# TEXT SECTION
----
- Family Computer version box art
- Developer: Now Production
- Publisher: Namco
- Composer: Yoshie Arakawa
- Series: Wagyan
- Platforms: Family Computer, Game Gear
- Release: JP: February 9, 1989;
- Genre: Platform
- Mode: Single-player

= Wagyan Land =

1989 video game

 is a 1989 platform video game developed by Now Production and published for the Family Computer by Namco. A port for the Game Gear was released in 1991. The game is based on the 1987 arcade game Wagyan. A sequel, Wagyan Land 2, was released in 1990.

==Gameplay==

Wagan shoots sound wave projectiles at enemies.

The player character, Wagyan, has the ability to temporarily stun his enemies with sound waves shaped like the noises "Wah" (ワッ) and "Gyah" (ギャー, Gyā). Enemies cannot be destroyed with Wagyan's sound waves, but the player can stand over one while it is stunned. When the player picks up a Wagyanizer, the sound effects shot by Wagyan will become bigger with each increment, allowing the player to stun enemies for longer periods. When a four Wagyanizers are collected, Wagyan will become invincible for a limited period, increasing his walking speed and allowing him to defeat enemies by touching them. However, Wagyan will revert to his initial sound effect attack once the invincibility effect wears off. There is no energy gauge in; if the player touches an enemy or falls into a trap, one life is lost.
----
# DATASET SECTION
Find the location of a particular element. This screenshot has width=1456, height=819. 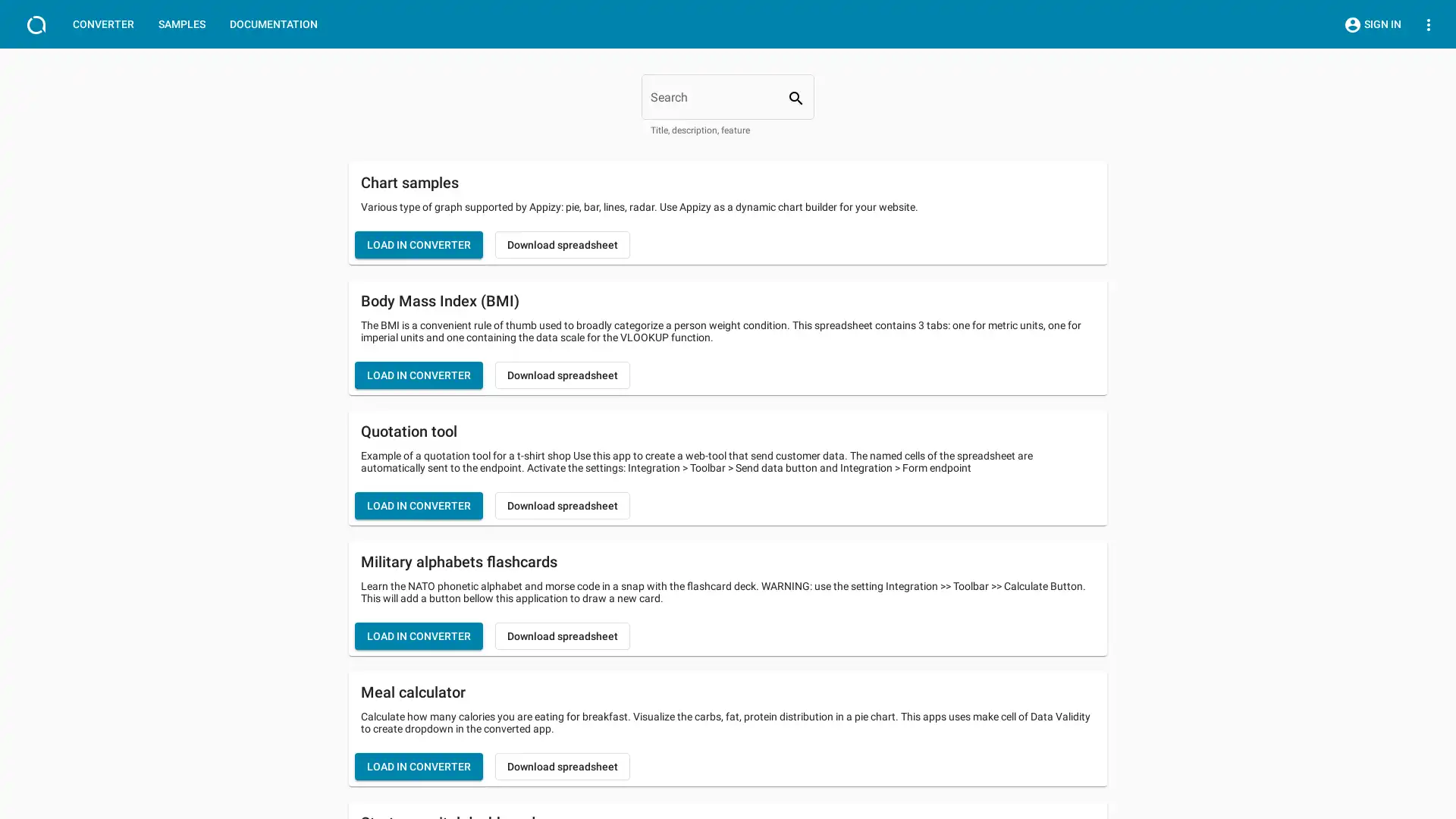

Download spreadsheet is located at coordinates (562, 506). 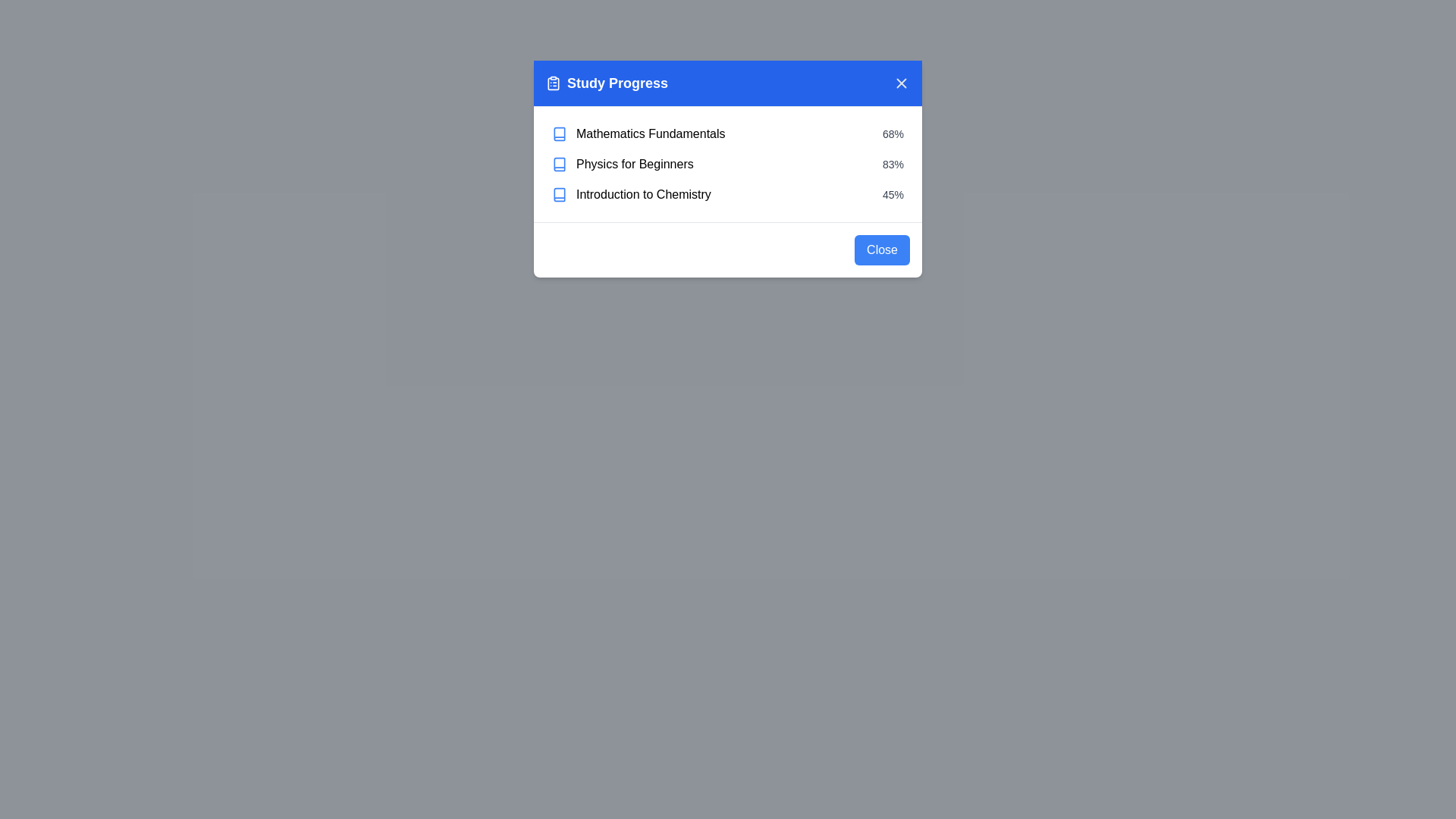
----
# PROBLEMS AND TASKS
1. Please copy the part of the Wagyan Land article that runs from "The player character, Wagyan, has" to "life is lost.".
2. Summarize the Wagyan Land article in two sentences.
3. Carry on writing the Wagyan Land article from the point where it stops.

# RESPONSES IN ORDER
1.
The player character, Wagyan, has the ability to temporarily stun his enemies with sound waves shaped like the noises "Wah" (ワッ) and "Gyah" (ギャー, Gyā). Enemies cannot be destroyed with Wagyan's sound waves, but the player can stand over one while it is stunned. When the player picks up a Wagyanizer, the sound effects shot by Wagyan will become bigger with each increment, allowing the player to stun enemies for longer periods. When a four Wagyanizers are collected, Wagyan will become invincible for a limited period, increasing his walking speed and allowing him to defeat enemies by touching them. However, Wagyan will revert to his initial sound effect attack once the invincibility effect wears off. There is no energy gauge in; if the player touches an enemy or falls into a trap, one life is lost.

2. Wagyan Land is a 1989 platform game developed by Now Production and published by Namco for the Family Computer, with a Game Gear port released in 1991. It is based on the 1987 arcade game Wagyan, and in it Wagyan stuns enemies with sound waves shaped like "Wah" and "Gyah," while collecting four Wagyanizers makes him briefly invincible so he can defeat enemies by touching them.

3.
The objective of the game is to reach the end of each action scene by making the best use of Wagyan's sound wave attacks and jumping ability. The player must confront a boss at the end of certain stages, but instead of actually fighting the boss in battle, the player is challenged to a mini-game where they must score more points than their opponent.

==Release==
Wagyan Land was included in the compilation Namcot Collection.

==Reception==

Review scores
| Publication | Score |
|---|---|
| Computer and Video Games | 92/100 |
| Famitsu | 27/40 |
| Mean Machines Sega | 85% |
| Sega Zone | 89/100 |

==Sequels==
The game spawned several sequels:
- Wagyan Land 2 (1990, Famicom)
- Super Wagyan Land (1991, Super Famicom)
- Wagyan Land 3 (1992, Famicom)
- Super Wagyan Land 2 (1993, Super Famicom)
- Wagyan Paradise (1994, Super Famicom)
- Hirameki Action: Chibikko Wagyan no Ōkina Bōken (2009, Nintendo DS)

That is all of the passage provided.